Encaminhou-se a uma agência de turismo e pediu: “Quero a passagem mais barata que existir; para os EUA”. E a mossa respondeu: “Temos da LAP”. “O que é a LAP?”. “Linhas Aéreas Paraguaias; faz vôo direto São Paulo-Miami”. “Me dá três passagens: para mim, meu primo e minha filha”.
Na tarde anterior ao embarque, pegaram o ônibus da Pluma na rodoviária de Criciúma cheios de malas e bagagens em direção a São Paulo. Trocara seu dinheiro por dólar e levava cruzeiro suficiente para táxi e almoço. O avião sairia às 14h de Guarulhos. O ônibus chegaria em São Paulo às 6h. Era tempo suficiente, quem sabe até, para visitar o cunhado que morava em Pinheiros. Cheio de esperança e expectativa embarcou.

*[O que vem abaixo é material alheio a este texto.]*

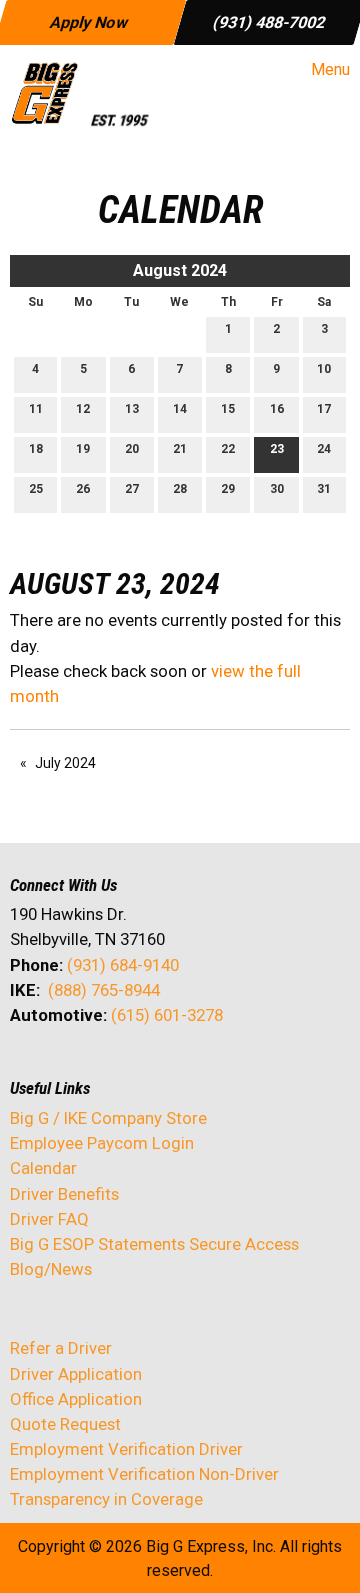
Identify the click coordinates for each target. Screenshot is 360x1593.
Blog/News (51, 1269)
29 (228, 489)
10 (324, 369)
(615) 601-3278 (167, 1015)
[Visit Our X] (58, 1068)
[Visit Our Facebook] (26, 1068)
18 (36, 449)
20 (132, 449)
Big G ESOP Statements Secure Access (154, 1244)
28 (180, 489)
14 (180, 409)
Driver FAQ (49, 1219)
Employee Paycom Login (102, 1143)
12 (83, 409)
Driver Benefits (66, 1194)
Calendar (43, 1168)
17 (324, 409)
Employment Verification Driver (126, 1449)
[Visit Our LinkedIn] (90, 1068)
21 (180, 449)
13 (132, 409)
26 (83, 489)
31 (324, 489)
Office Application (78, 1399)
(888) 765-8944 (104, 990)
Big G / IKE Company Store (108, 1118)
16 (277, 409)
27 (132, 489)
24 (324, 449)
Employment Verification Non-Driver (144, 1474)
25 (36, 489)
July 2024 (65, 763)
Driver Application (76, 1374)
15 (228, 409)
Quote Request (65, 1424)
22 (228, 449)
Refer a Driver (61, 1348)
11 (36, 409)
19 (83, 449)
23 (277, 449)
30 (277, 489)
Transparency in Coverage (106, 1499)
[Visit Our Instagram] (154, 1068)
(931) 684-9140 (123, 965)
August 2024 (180, 270)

Próximo a Curitiba o ônibus parou. Vários ônibus aguardavam enfileirados na BR-101. Virou-se para o primo e disse: “É por isso que estamos indo para os EUA, este país não anda”. Esperaram, esperaram, dormiram, afinal era madrugada. Quase ao amanhecer foram informados pela Policia Rodoviária que os ônibus com destino a São Paulo teriam de desviar por outra estrada. Tombara um caminhão com produto químico altamente tóxico, na BR. O produto estava vazando e se espalhava pelo terreno e pelo ar.

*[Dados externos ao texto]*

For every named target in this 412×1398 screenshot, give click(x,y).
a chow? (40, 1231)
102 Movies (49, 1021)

Os motoristas ligaram os ônibus, os carros particulares prepararam-se para partir. Ele, motorista experiente, perguntou como seria o trajeto novo a percorrer e foi informado que teriam 120km a mais de percurso. Chegou-se ao chofer do ônibus, comentou o aumento do trajeto. “Você conhece a estrada?”. “Não, mas todos os ônibus irão pela mesma estrada, não tem errada”. “É conveniente abastecer o tanque, pois vamos fazer 120 km a mais”. “Que nada. Este ‘cavalo’ tem um tanque enorme, temos gasolina. Vai por mim”, respondeu por último o motorista.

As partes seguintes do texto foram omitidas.